* **Task directions**
Restate every record exactly, with nothing skipped.

* **Source information**

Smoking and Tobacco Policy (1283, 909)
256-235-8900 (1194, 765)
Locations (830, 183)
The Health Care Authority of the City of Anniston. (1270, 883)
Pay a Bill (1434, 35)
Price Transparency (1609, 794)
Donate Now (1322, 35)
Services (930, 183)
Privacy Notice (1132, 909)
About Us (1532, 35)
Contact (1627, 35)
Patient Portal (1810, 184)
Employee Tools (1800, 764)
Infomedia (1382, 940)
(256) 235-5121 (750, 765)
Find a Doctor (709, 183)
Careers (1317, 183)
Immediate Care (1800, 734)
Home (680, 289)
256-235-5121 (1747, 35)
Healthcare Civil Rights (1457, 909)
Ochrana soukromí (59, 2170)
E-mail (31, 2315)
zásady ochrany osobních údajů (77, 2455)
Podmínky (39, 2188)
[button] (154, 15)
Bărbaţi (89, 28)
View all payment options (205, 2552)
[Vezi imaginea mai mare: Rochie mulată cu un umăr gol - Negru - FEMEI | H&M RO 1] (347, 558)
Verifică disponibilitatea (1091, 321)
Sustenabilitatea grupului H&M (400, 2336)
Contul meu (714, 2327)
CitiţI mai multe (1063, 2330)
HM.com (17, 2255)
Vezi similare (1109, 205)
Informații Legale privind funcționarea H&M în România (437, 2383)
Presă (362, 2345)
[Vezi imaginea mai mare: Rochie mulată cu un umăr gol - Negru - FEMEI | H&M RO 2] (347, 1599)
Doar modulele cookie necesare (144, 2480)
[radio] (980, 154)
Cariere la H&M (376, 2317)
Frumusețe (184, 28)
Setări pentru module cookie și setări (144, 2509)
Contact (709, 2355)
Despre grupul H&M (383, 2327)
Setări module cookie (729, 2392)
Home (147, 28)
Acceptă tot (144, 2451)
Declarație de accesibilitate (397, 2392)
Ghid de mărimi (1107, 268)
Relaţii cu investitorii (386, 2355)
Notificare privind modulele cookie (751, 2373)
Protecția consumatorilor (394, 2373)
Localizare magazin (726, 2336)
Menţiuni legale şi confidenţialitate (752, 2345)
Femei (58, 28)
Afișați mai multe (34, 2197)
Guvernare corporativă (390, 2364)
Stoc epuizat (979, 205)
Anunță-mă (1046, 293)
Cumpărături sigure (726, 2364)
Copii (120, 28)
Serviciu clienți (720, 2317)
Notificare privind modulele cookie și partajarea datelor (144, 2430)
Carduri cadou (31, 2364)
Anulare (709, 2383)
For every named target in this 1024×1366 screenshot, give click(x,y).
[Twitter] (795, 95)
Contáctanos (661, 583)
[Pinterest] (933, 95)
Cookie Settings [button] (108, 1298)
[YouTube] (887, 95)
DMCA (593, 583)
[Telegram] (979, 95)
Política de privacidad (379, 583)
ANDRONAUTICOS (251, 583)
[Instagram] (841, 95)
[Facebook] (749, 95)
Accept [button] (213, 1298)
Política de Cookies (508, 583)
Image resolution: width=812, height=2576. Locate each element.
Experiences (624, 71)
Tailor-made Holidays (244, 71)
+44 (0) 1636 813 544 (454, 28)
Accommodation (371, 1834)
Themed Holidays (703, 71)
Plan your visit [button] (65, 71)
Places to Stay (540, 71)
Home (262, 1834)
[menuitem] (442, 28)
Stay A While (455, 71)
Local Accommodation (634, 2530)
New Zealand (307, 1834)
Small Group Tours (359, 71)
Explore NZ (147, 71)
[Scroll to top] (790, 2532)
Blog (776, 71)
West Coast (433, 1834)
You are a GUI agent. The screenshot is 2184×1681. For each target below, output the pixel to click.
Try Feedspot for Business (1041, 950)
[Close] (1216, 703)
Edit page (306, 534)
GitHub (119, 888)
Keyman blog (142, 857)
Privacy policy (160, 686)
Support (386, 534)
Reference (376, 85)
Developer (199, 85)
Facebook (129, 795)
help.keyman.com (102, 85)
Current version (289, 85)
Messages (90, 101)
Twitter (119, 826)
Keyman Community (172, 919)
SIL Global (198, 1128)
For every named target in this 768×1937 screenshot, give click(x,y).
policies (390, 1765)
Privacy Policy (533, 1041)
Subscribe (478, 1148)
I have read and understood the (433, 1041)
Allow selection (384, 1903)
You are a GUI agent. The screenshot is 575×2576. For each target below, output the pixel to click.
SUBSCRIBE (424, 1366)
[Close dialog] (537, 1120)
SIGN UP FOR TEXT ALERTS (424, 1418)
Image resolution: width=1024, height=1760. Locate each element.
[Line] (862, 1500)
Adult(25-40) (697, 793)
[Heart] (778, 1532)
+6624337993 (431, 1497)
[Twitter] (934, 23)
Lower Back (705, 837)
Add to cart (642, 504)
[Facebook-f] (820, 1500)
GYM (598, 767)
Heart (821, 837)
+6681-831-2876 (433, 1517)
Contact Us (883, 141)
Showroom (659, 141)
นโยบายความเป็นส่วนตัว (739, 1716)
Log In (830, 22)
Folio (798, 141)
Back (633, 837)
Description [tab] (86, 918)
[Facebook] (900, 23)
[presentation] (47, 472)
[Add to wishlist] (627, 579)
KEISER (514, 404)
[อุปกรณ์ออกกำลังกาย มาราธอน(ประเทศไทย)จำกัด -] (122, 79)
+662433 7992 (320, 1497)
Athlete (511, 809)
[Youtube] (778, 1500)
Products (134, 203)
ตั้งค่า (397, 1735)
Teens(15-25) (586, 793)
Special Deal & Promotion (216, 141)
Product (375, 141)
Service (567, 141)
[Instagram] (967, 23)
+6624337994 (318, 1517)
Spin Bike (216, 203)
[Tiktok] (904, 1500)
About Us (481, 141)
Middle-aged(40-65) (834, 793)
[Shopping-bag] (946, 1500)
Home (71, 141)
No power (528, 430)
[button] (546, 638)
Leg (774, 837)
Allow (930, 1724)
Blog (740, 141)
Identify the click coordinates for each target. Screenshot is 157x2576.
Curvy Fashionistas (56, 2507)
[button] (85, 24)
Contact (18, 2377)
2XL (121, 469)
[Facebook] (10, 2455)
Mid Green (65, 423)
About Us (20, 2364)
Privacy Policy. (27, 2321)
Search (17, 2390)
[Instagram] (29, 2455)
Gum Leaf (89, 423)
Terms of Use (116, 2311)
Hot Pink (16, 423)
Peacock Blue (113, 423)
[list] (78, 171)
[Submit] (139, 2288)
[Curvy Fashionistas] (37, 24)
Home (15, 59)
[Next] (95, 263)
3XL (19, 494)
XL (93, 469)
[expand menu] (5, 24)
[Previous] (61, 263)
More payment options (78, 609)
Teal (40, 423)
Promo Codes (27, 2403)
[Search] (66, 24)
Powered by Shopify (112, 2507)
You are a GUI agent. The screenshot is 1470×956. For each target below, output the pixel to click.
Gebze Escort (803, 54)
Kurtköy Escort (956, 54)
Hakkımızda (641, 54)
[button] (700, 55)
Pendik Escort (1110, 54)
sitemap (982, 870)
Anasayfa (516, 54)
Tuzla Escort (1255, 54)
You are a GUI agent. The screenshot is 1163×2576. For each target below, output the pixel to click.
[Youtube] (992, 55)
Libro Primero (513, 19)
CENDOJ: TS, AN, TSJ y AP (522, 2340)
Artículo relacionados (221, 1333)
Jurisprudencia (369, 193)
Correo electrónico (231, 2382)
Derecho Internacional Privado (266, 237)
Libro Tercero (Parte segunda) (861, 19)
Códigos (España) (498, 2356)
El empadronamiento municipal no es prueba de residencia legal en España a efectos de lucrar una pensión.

* **Worked solution**
Smoking and Tobacco Policy (1283, 909)
256-235-8900 (1194, 765)
Locations (830, 183)
The Health Care Authority of the City of Anniston. (1270, 883)
Pay a Bill (1434, 35)
Price Transparency (1609, 794)
Donate Now (1322, 35)
Services (930, 183)
Privacy Notice (1132, 909)
About Us (1532, 35)
Contact (1627, 35)
Patient Portal (1810, 184)
Employee Tools (1800, 764)
Infomedia (1382, 940)
(256) 235-5121 (750, 765)
Find a Doctor (709, 183)
Careers (1317, 183)
Immediate Care (1800, 734)
Home (680, 289)
256-235-5121 (1747, 35)
Healthcare Civil Rights (1457, 909)
Ochrana soukromí (59, 2170)
E-mail (31, 2315)
zásady ochrany osobních údajů (77, 2455)
Podmínky (39, 2188)
[button] (154, 15)
Bărbaţi (89, 28)
View all payment options (205, 2552)
[Vezi imaginea mai mare: Rochie mulată cu un umăr gol - Negru - FEMEI | H&M RO 1] (347, 558)
Verifică disponibilitatea (1091, 321)
Sustenabilitatea grupului H&M (400, 2336)
Contul meu (714, 2327)
CitiţI mai multe (1063, 2330)
HM.com (17, 2255)
Vezi similare (1109, 205)
Informații Legale privind funcționarea H&M în România (437, 2383)
Presă (362, 2345)
[Vezi imaginea mai mare: Rochie mulată cu un umăr gol - Negru - FEMEI | H&M RO 2] (347, 1599)
Doar modulele cookie necesare (144, 2480)
[radio] (980, 154)
Cariere la H&M (376, 2317)
Frumusețe (184, 28)
Setări pentru module cookie și setări (144, 2509)
Contact (709, 2355)
Despre grupul H&M (383, 2327)
Setări module cookie (729, 2392)
Home (147, 28)
Acceptă tot (144, 2451)
Declarație de accesibilitate (397, 2392)
Ghid de mărimi (1107, 268)
Relaţii cu investitorii (386, 2355)
Notificare privind modulele cookie (751, 2373)
Protecția consumatorilor (394, 2373)
Localizare magazin (726, 2336)
Menţiuni legale şi confidenţialitate (752, 2345)
Femei (58, 28)
Afișați mai multe (34, 2197)
Guvernare corporativă (390, 2364)
Stoc epuizat (979, 205)
Anunță-mă (1046, 293)
Cumpărături sigure (726, 2364)
Copii (120, 28)
Serviciu clienți (720, 2317)
Notificare privind modulele cookie și partajarea datelor (144, 2430)
Carduri cadou (31, 2364)
Anulare (709, 2383)
For every named target in this 1024×1366 screenshot, give click(x,y).
[Twitter] (795, 95)
Contáctanos (661, 583)
[Pinterest] (933, 95)
Cookie Settings [button] (108, 1298)
[YouTube] (887, 95)
DMCA (593, 583)
[Telegram] (979, 95)
Política de privacidad (379, 583)
ANDRONAUTICOS (251, 583)
[Instagram] (841, 95)
[Facebook] (749, 95)
Accept [button] (213, 1298)
Política de Cookies (508, 583)
Image resolution: width=812, height=2576. Locate each element.
Experiences (624, 71)
Tailor-made Holidays (244, 71)
+44 (0) 1636 813 544 (454, 28)
Accommodation (371, 1834)
Themed Holidays (703, 71)
Plan your visit [button] (65, 71)
Places to Stay (540, 71)
Home (262, 1834)
[menuitem] (442, 28)
Stay A While (455, 71)
Local Accommodation (634, 2530)
New Zealand (307, 1834)
Small Group Tours (359, 71)
Explore NZ (147, 71)
[Scroll to top] (790, 2532)
Blog (776, 71)
West Coast (433, 1834)
You are a GUI agent. The screenshot is 2184×1681. For each target below, output the pixel to click.
Try Feedspot for Business (1041, 950)
[Close] (1216, 703)
Edit page (306, 534)
GitHub (119, 888)
Keyman blog (142, 857)
Privacy policy (160, 686)
Support (386, 534)
Reference (376, 85)
Developer (199, 85)
Facebook (129, 795)
help.keyman.com (102, 85)
Current version (289, 85)
Messages (90, 101)
Twitter (119, 826)
Keyman Community (172, 919)
SIL Global (198, 1128)
For every named target in this 768×1937 screenshot, give click(x,y).
policies (390, 1765)
Privacy Policy (533, 1041)
Subscribe (478, 1148)
I have read and understood the (433, 1041)
Allow selection (384, 1903)
You are a GUI agent. The screenshot is 575×2576. For each target below, output the pixel to click.
SUBSCRIBE (424, 1366)
[Close dialog] (537, 1120)
SIGN UP FOR TEXT ALERTS (424, 1418)
Image resolution: width=1024, height=1760. Locate each element.
[Line] (862, 1500)
Adult(25-40) (697, 793)
[Heart] (778, 1532)
+6624337993 (431, 1497)
[Twitter] (934, 23)
Lower Back (705, 837)
Add to cart (642, 504)
[Facebook-f] (820, 1500)
GYM (598, 767)
Heart (821, 837)
+6681-831-2876 (433, 1517)
Contact Us (883, 141)
Showroom (659, 141)
นโยบายความเป็นส่วนตัว (739, 1716)
Log In (830, 22)
Folio (798, 141)
Back (633, 837)
Description [tab] (86, 918)
[Facebook] (900, 23)
[presentation] (47, 472)
[Add to wishlist] (627, 579)
KEISER (514, 404)
[อุปกรณ์ออกกำลังกาย มาราธอน(ประเทศไทย)จำกัด -] (122, 79)
+662433 7992 (320, 1497)
Athlete (511, 809)
[Youtube] (778, 1500)
Products (134, 203)
ตั้งค่า (397, 1735)
Teens(15-25) (586, 793)
Special Deal & Promotion (216, 141)
Product (375, 141)
Service (567, 141)
[Instagram] (967, 23)
+6624337994 (318, 1517)
Spin Bike (216, 203)
[Tiktok] (904, 1500)
About Us (481, 141)
Middle-aged(40-65) (834, 793)
[Shopping-bag] (946, 1500)
Home (71, 141)
No power (528, 430)
[button] (546, 638)
Leg (774, 837)
Allow (930, 1724)
Blog (740, 141)
Identify the click coordinates for each target. Screenshot is 157x2576.
Curvy Fashionistas (56, 2507)
[button] (85, 24)
Contact (18, 2377)
2XL (121, 469)
[Facebook] (10, 2455)
Mid Green (65, 423)
About Us (20, 2364)
Privacy Policy. (27, 2321)
Search (17, 2390)
[Instagram] (29, 2455)
Gum Leaf (89, 423)
Terms of Use (116, 2311)
Hot Pink (16, 423)
Peacock Blue (113, 423)
[list] (78, 171)
[Submit] (139, 2288)
[Curvy Fashionistas] (37, 24)
Home (15, 59)
[Next] (95, 263)
3XL (19, 494)
XL (93, 469)
[expand menu] (5, 24)
[Previous] (61, 263)
More payment options (78, 609)
Teal (40, 423)
Promo Codes (27, 2403)
[Search] (66, 24)
Powered by Shopify (112, 2507)
You are a GUI agent. The screenshot is 1470×956. For each target below, output the pixel to click.
Gebze Escort (803, 54)
Kurtköy Escort (956, 54)
Hakkımızda (641, 54)
[button] (700, 55)
Pendik Escort (1110, 54)
sitemap (982, 870)
Anasayfa (516, 54)
Tuzla Escort (1255, 54)
You are a GUI agent. The screenshot is 1163×2576. For each target below, output the pixel to click.
[Youtube] (992, 55)
Libro Primero (513, 19)
CENDOJ: TS, AN, TSJ y AP (522, 2340)
Artículo relacionados (221, 1333)
Jurisprudencia (369, 193)
Correo electrónico (231, 2382)
Derecho Internacional Privado (266, 237)
Libro Tercero (Parte segunda) (861, 19)
Códigos (España) (498, 2356)
El empadronamiento municipal no es prueba de residencia legal en España a efectos de lucrar una pensión.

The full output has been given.